The deeper I look into the AI market, the more it feels like most conversations are focused on the surface layer of the problem.
Everyone talks about AI Agents as if the future is simply millions of autonomous bots trading, posting, and operating the internet on behalf of humans. But the more I think about it, the real challenge may not be the agents themselves.
It may be the infrastructure underneath them.
Ownership. Attribution. And the economics of data.
That’s one reason OpenLedger keeps catching my attention.
Not just because of the AI Agent narrative surrounding it, but because they appear to be exploring a much larger coordination problem between data contributors, model builders, and inference systems.
Right now, much of AI still functions like a massive data extraction engine with very unclear attribution. Information gets collected, value becomes centralized, and the people contributing data slowly disappear from the economic equation.
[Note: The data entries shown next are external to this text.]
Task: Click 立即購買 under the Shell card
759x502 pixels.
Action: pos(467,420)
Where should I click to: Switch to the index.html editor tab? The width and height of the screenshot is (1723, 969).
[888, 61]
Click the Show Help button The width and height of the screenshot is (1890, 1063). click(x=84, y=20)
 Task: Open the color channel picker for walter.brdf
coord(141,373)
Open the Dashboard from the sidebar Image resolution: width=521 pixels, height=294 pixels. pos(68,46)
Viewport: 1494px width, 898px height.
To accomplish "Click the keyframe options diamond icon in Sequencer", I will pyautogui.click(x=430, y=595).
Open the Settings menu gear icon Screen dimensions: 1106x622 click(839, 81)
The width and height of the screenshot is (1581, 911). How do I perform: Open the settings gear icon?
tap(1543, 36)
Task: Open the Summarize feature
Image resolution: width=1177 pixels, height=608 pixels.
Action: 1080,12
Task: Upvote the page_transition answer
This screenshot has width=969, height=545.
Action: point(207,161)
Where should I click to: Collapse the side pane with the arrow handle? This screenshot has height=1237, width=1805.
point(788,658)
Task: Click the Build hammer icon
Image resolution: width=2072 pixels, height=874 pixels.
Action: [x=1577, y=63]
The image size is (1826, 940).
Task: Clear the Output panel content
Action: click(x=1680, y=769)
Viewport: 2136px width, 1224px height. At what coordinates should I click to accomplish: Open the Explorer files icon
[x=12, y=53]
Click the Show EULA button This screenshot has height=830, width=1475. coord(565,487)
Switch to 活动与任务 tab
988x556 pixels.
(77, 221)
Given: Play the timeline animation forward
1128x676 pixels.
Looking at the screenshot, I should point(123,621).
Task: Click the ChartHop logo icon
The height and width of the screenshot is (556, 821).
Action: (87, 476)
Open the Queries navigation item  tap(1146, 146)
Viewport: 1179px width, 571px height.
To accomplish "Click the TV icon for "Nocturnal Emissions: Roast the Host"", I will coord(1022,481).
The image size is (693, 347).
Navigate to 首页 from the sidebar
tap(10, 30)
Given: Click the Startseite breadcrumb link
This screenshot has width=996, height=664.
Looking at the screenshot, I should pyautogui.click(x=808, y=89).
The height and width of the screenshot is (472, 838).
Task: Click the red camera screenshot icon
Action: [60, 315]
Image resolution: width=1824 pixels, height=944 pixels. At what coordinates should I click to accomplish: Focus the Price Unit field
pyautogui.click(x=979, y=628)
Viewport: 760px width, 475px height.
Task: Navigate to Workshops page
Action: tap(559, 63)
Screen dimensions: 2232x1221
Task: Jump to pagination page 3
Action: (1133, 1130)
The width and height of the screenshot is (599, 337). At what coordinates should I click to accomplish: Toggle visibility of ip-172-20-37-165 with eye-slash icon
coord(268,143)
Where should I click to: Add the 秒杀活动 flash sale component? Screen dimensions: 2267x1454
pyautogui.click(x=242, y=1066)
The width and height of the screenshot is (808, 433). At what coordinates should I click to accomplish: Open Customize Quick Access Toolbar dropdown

OpenLedger seems to be attempting a different direction.
Of course, that doesn’t mean the model is perfect.
Because once incentives enter the system, exploitation usually follows. Synthetic data can flood networks, attribution mechanisms can be manipulated, and economic extraction can easily return in more advanced forms.
That’s the part I keep thinking about most.
The future debate around AI may not simply revolve around which model is smarter.
It may revolve around this question:
If every piece of data eventually carries economic value, who truly owns the intellectual property created from billions of invisible human interactions across the internet?